Exercise: The result should be an exact copy of only the lines from the one holding "Close the Hardware dialog with X" through the last line of the data below, please, without pictures.

───── Record extracts ─────

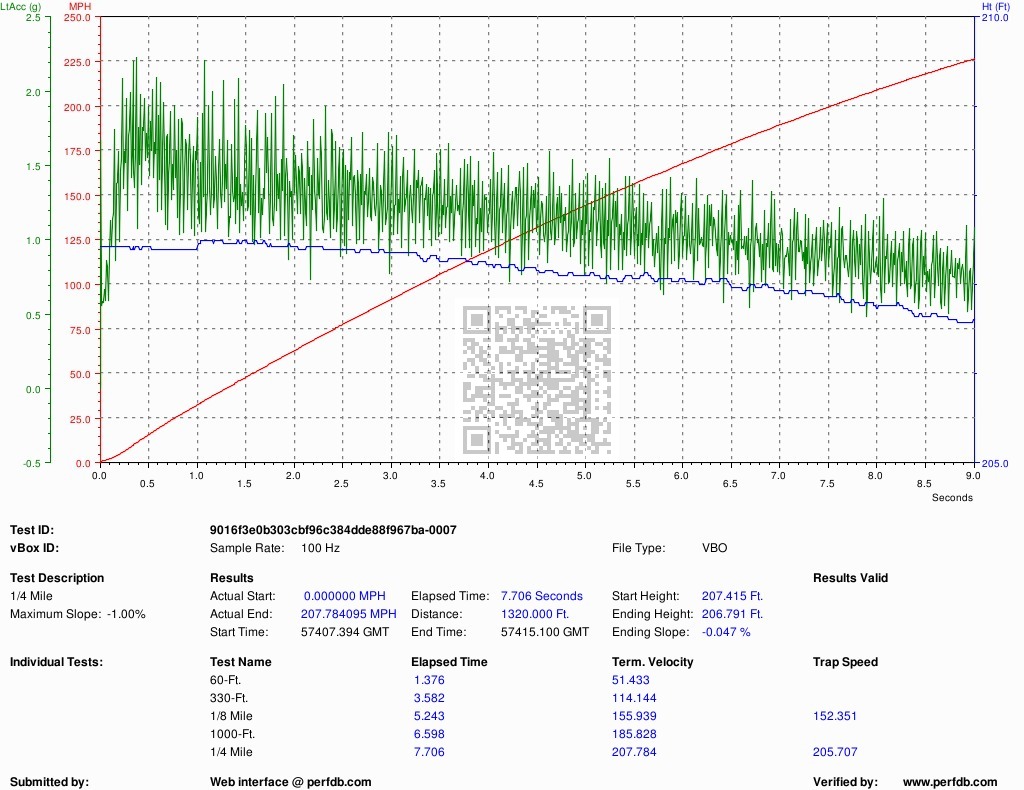Click the QR code in the chart

click(537, 377)
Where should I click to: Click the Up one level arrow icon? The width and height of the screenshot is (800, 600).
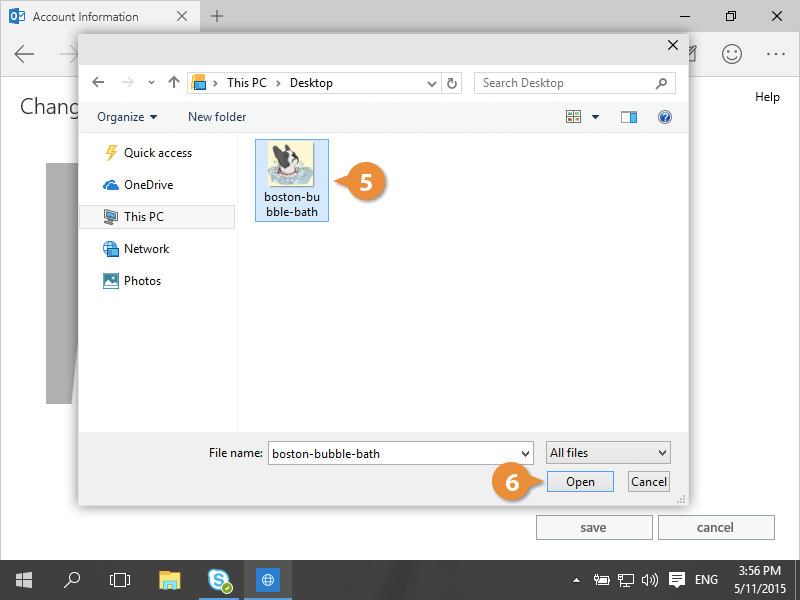tap(174, 83)
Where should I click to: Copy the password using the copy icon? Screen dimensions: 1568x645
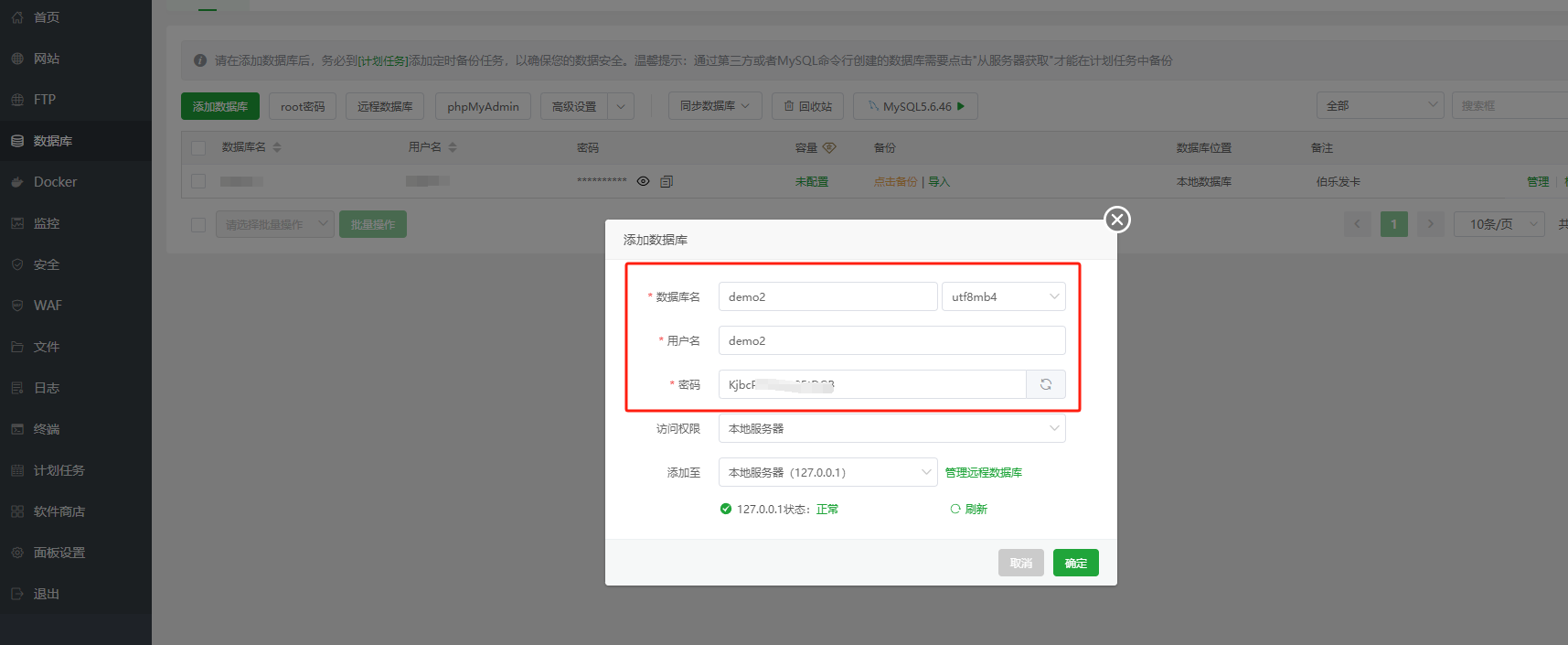click(x=667, y=181)
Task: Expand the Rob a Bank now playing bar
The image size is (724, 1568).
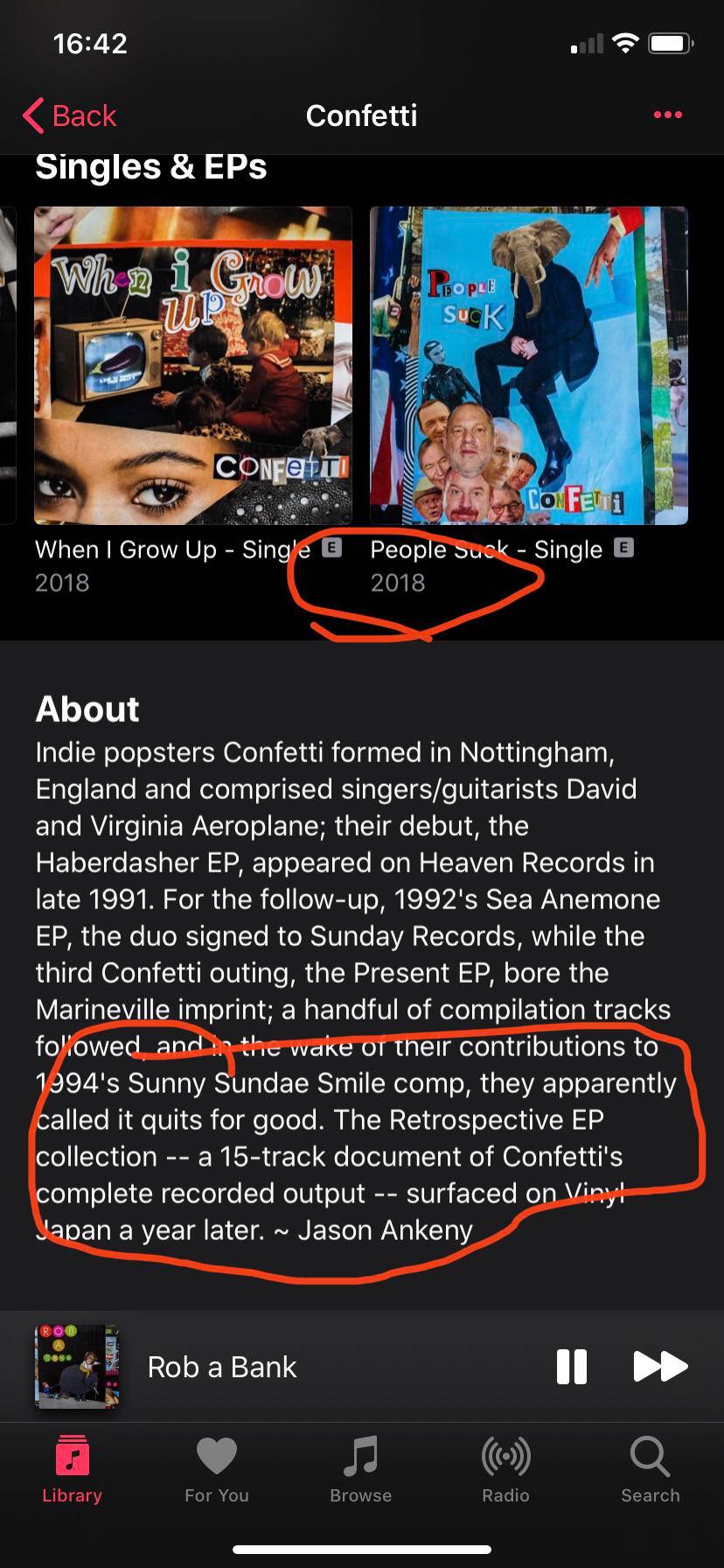Action: point(362,1366)
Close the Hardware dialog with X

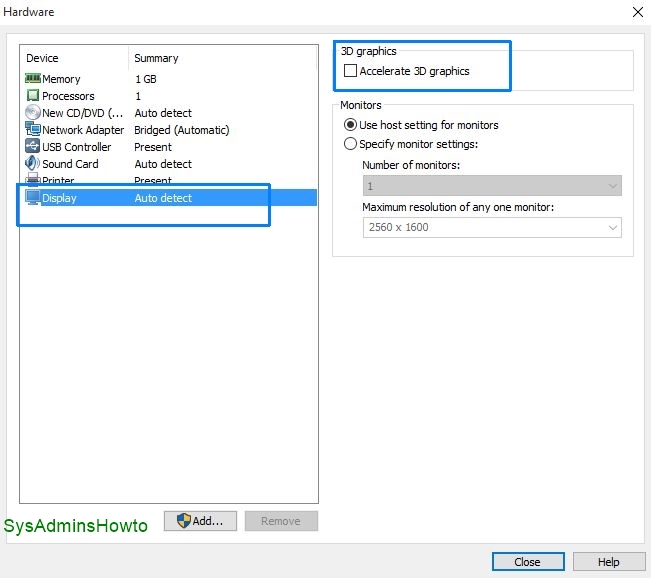click(x=637, y=12)
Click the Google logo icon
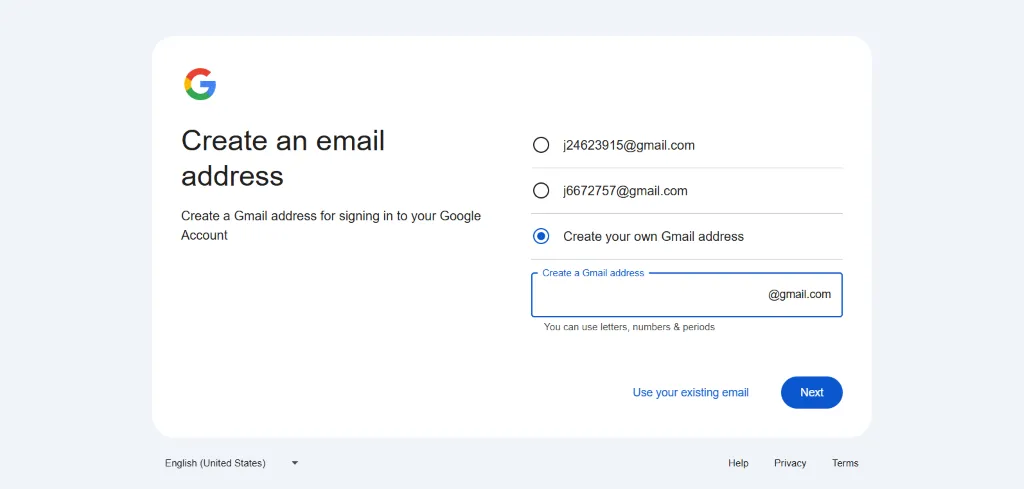The width and height of the screenshot is (1024, 489). [200, 84]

─────

Answer section:
Close the Hardware dialog with X

click(x=637, y=12)
Click the Google logo icon
The width and height of the screenshot is (1024, 489). [200, 84]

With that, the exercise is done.